The French, English, and American literatures of the Great Lakes begin in the sixteenth century. The American continues into the present. Native literatures, in several languages from three major language families, are far older and continue as well. These are true maritime literatures that are too frequently described as Midwestern, but have nothing to do with farming and little to do with cities except as ports.
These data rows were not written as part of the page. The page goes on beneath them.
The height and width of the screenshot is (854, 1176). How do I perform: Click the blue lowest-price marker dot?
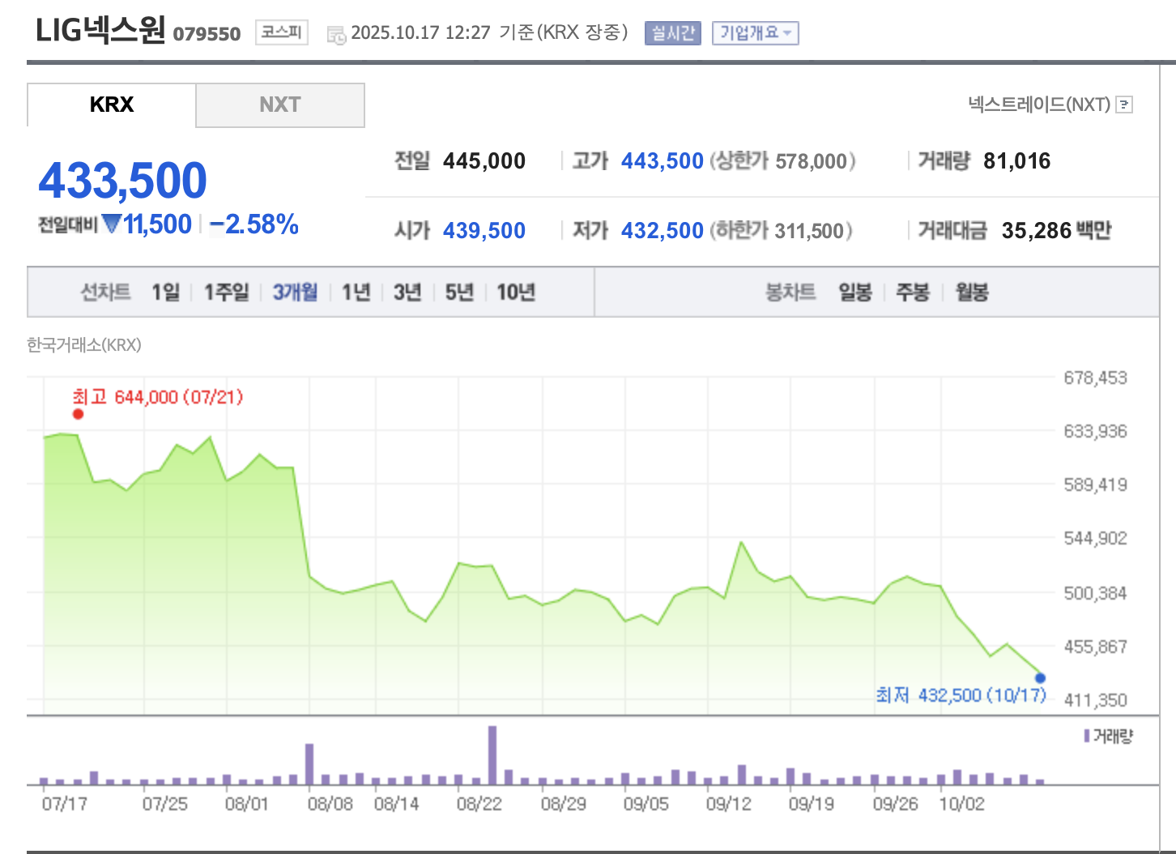(1040, 678)
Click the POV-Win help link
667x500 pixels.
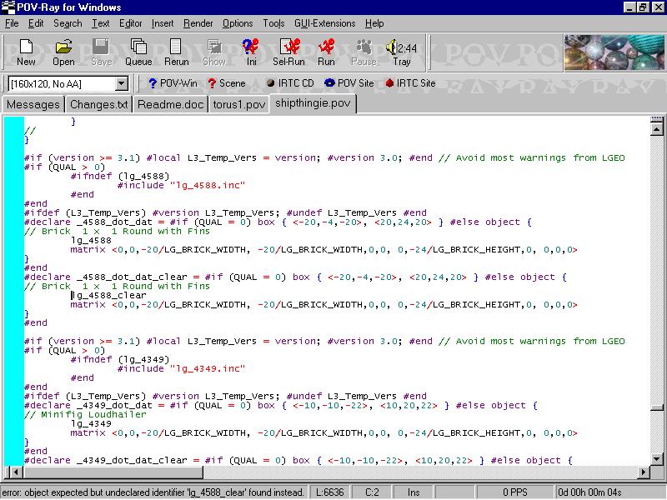coord(172,83)
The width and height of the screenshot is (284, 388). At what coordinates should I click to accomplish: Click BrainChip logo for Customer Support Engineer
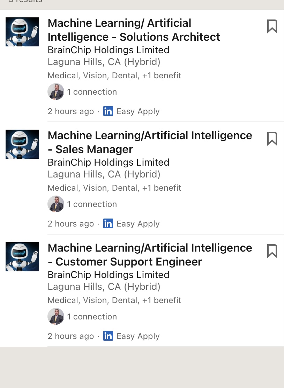click(x=22, y=256)
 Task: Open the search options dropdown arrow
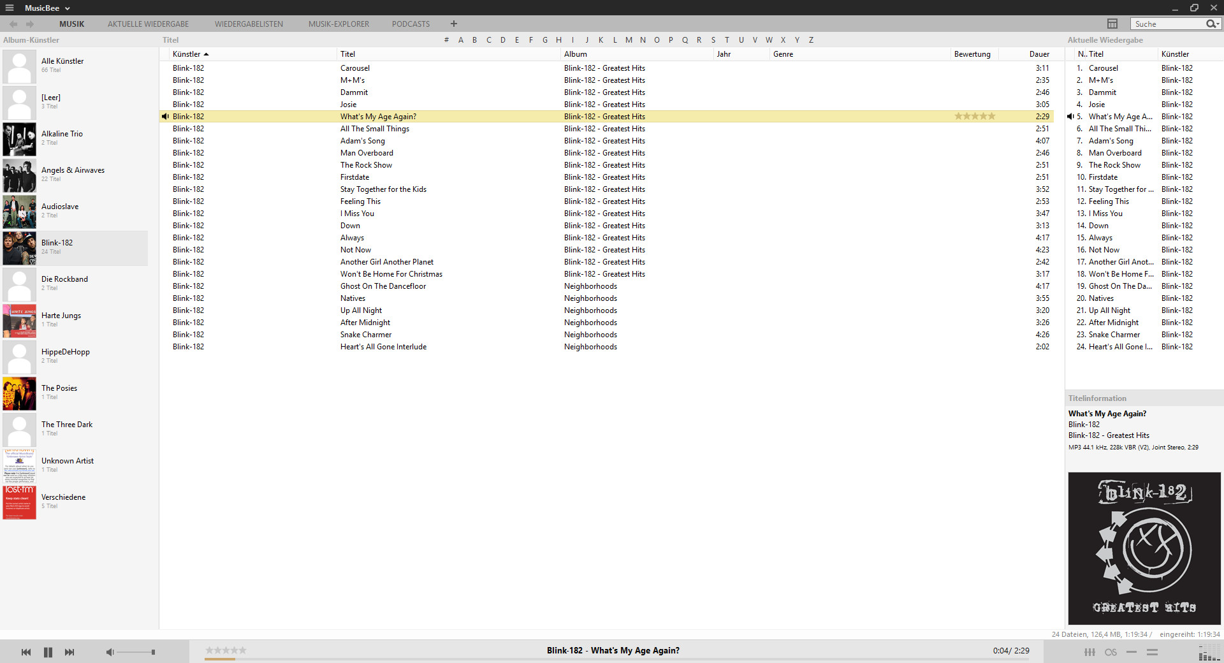[x=1218, y=24]
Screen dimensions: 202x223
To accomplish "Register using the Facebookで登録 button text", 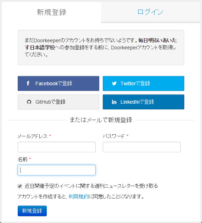I will click(54, 83).
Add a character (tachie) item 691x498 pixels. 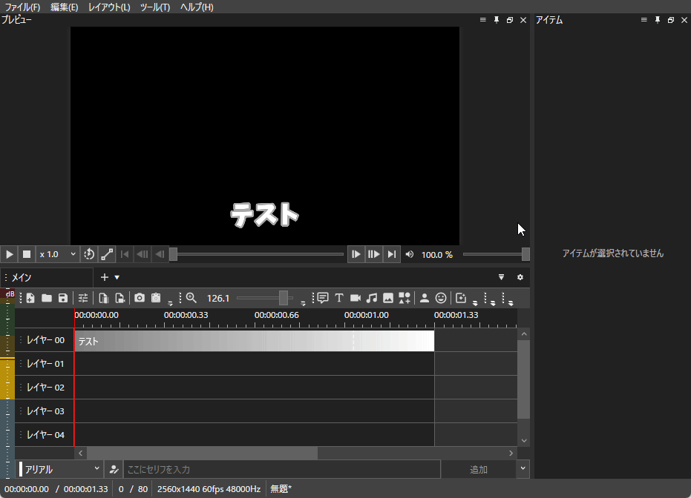pyautogui.click(x=425, y=297)
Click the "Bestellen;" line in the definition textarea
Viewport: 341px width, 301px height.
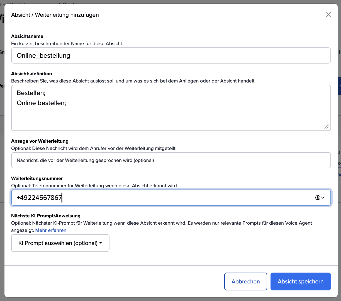click(31, 93)
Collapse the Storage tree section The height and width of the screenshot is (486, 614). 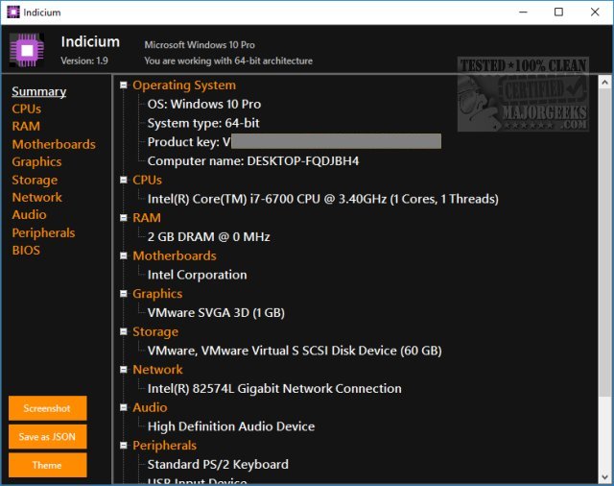pyautogui.click(x=124, y=331)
Lakes literatures are international, multi-cultural, and multi-lingual because the lakes have always been a commercial highway, used for resource extraction and commodity handling by several Native nations and three countries. They were the site of the first métis culture in North America. Their ease of access allowed earlier women writers to experience the frontier without the difficulties and dangers inherent in a trip to the far west, while 19th and 20th century commercial traffic provided work for women in lighthouses and on ships. Their shared border with Canada allowed them to be a vital link in the Underground Railroad, and their maritime traditions of craft skill provided jobs for people of color when remunerative work on shore was closed to them. Lakes literature is a record of lives on the lakes over centuries, tracing war, industrialization, environmental degradation, and recovery.

This lecture is part of the Clements Library's Randolph G. Adams Lecture Series and is co-sponsored by the College of Literature, Science, and the Arts, Great Lakes Theme Semester. Victoria Brehm, PhD, is an author and researcher of Great Lakes literary and cultural history. She recently was awarded the Patrick Labadie Award for Historic Preservation from the Association for Great Lakes Maritime History in recognition of her many years of making neglected and unknown texts about the lakes available to readers.